» EXTRAIT FOURNI:
────────────────────────────────────────

Haltiwanger est l’un des plus grands experts en matière de création d’entreprises aux États-Unis. Il a même aidé le Bureau du recensement américain à établir des statistiques officielles pour suivre ce phénomène. Selon Haltiwanger, une augmentation du nombre de nouvelles entreprises est généralement un bon signe pour la création d’emplois, l’innovation et la croissance de la productivité dans l’économie. Mais jusqu’en 2020, les données dressaient un tableau plutôt sombre. Haltiwanger rédigeait des articles de recherche intitulés « Les dix principaux signes du déclin du dynamisme des entreprises et de l’entrepreneuriat aux États-Unis ».

Ainsi, à l’été 2020, lorsque Haltiwanger a vu pour la première fois les données suggérant un boom des start-ups, lui et ses collègues ont été stupéfaits. « Au début, nous nous sommes dit : “Il doit y avoir quelque chose qui ne va pas” », explique Haltiwanger.

En novembre 2020, lorsque j’ai parlé pour la première fois à Haltiwanger pour la newsletter Planet Money, il était clair que le boom des startups était réel. Mais il n’était pas certain que l’essor des nouvelles entreprises soit simplement un phénomène lié à la pandémie qui allait rapidement s’estomper. Une grande partie de ce boom était visible dans le secteur de la vente au détail en ligne.

Mais le boom des startups a continué… eh bien, à se développer. Nous avons assisté à une deuxième vague de nouvelles entreprises à partir de 2021. J’ai donc reparlé à Haltiwanger en juin de cette année-là. À ce moment-là, il était plus optimiste quant au fait que l’essor des nouvelles entreprises était le signe avant-coureur de grandes choses à venir pour l’économie. Il a été particulièrement frappé par les changements révolutionnaires apportés à la vie des entreprises par le travail à distance généralisé.

────────────────────────────────────────

» DONNÉES FOURNIES:
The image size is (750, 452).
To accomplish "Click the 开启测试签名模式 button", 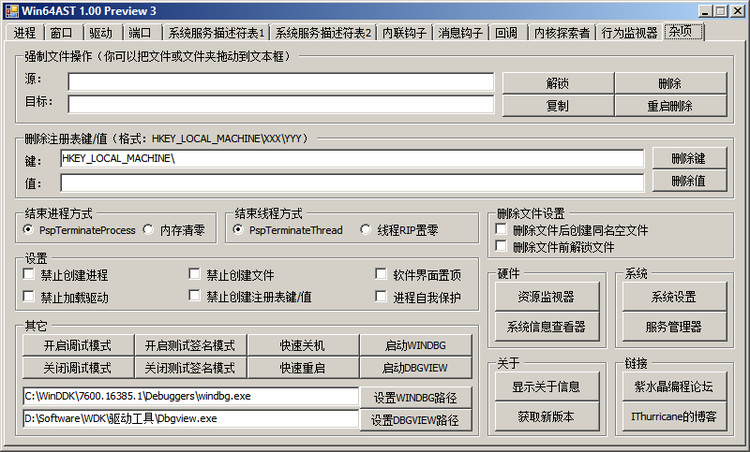I will (190, 345).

────────────────────────────────────────

» CONSIGNE 1:
D'après l'extrait fourni, dans quel secteur une grande partie du boom des start-ups était-elle visible en novembre 2020 ?
» CONSIGNE 2:
Indiquez si chacune des affirmations suivantes concorde avec l'extrait fourni, en répondant par oui ou non et en citant les mots décisifs du texte. (a) Haltiwanger a contribué à l'établissement de statistiques officielles sur la création d'entreprises pour le Bureau du recensement américain. (b) À l'été 2020, Haltiwanger et ses collègues ont d'emblée jugé fiables les données indiquant un boom des start-ups. (c) Une deuxième vague de nouvelles entreprises a été observée à partir de 2021.

» RÉPONSE CORRECTE 1:
Dans le secteur de la vente au détail en ligne.

» RÉPONSE CORRECTE 2:
(a) Oui : « Il a même aidé le Bureau du recensement américain à établir des statistiques officielles pour suivre ce phénomène. »
(b) Non : « Au début, nous nous sommes dit : “Il doit y avoir quelque chose qui ne va pas” ».
(c) Oui : « Nous avons assisté à une deuxième vague de nouvelles entreprises à partir de 2021. »